INTRODUCTION: Pediatric craniofacial procedures are complex and require intensive preoperative, intraoperative, and postoperative care. Transfusions are often required due to both the invasive nature of the procedure as well as the inherently lower blood volume in pediatric patients. We report here our experience with a multidisciplinary Blood Management Team in complex craniofacial surgery. OBJECTIVES: To determine if a Pediatric Blood Management (PBM) program with multimodal approach can reduce transfusion requirements in pediatric patients undergoing craniofacial surgery. METHODS: A collaborative protocol was developed by the PBM team, plastic surgery and anesthesia clinicians in 2016, which involved the pre-operative optimization of hemoglobin levels, the intraoperative use of tranexamic acid and CellSaver™ technology, as well as blood sparing operative techniques. Additionally, patients were preoperatively screened for altered coagulation including hypofibrinogenemia and von Willebrand’s disease. Prospective monitoring of these 17 patients in the intervention arm was collected. Retrospective data on 20 consecutive patients who underwent craniofacial surgery prior to the initiation of the program were used as a control group. The primary endpoint was the transfusion volume of blood products. RESULTS: Groups at baseline were similar in age, weight and reported intraoperative estimated blood loss. Patients post-intervention had a higher mean ASA classification. The rate of transfusion decreased from 80% pre-intervention to 65% post-intervention. Post-intervention, patients received a mean of 106 mL of intraoperative PRBC, while pre-intervention, patients received a mean of 224 mL. (p=0.024). Postoperative hemoglobin measurements were similar, with the control group 10.9 g/dL and the intervention arm 10.5 g/dL (p=0.64). Discharge hemoglobin concentrations also were similar with 9.6 g/dL and 10.6 g/dL in the control and PBM group, respectively (p=0.196).
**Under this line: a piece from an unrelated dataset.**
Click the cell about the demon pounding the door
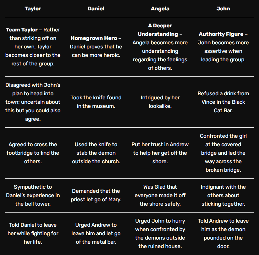 click(223, 233)
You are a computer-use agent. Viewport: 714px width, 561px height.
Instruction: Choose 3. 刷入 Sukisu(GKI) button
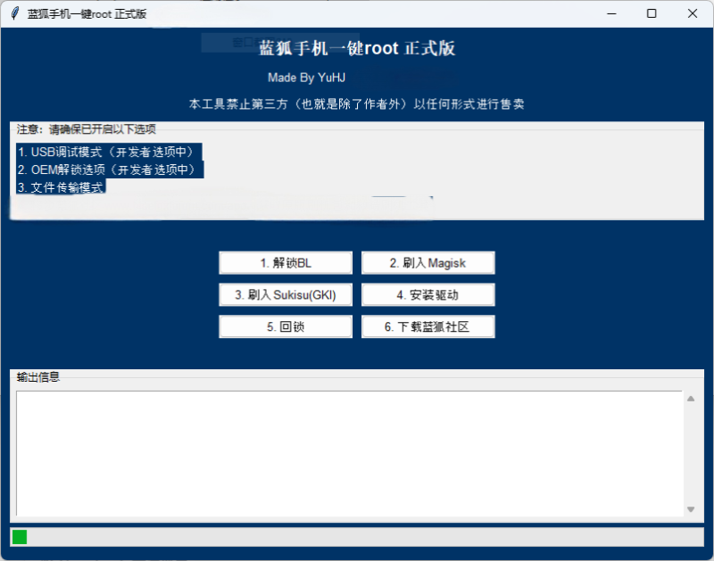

Furthermore, 3 patients were found to have von Willebrand’s disease preoperatively. CONCLUSION: We found that the institution of a Pediatric Blood Management team significantly reduced the transfusion burden of patients undergoing craniofacial procedures, including in complex patients with von Willebrand’s disease. The use of a multimodal approach to hematologic management optimized patients for their procedures and helped minimize exposure to transfusion associated complications.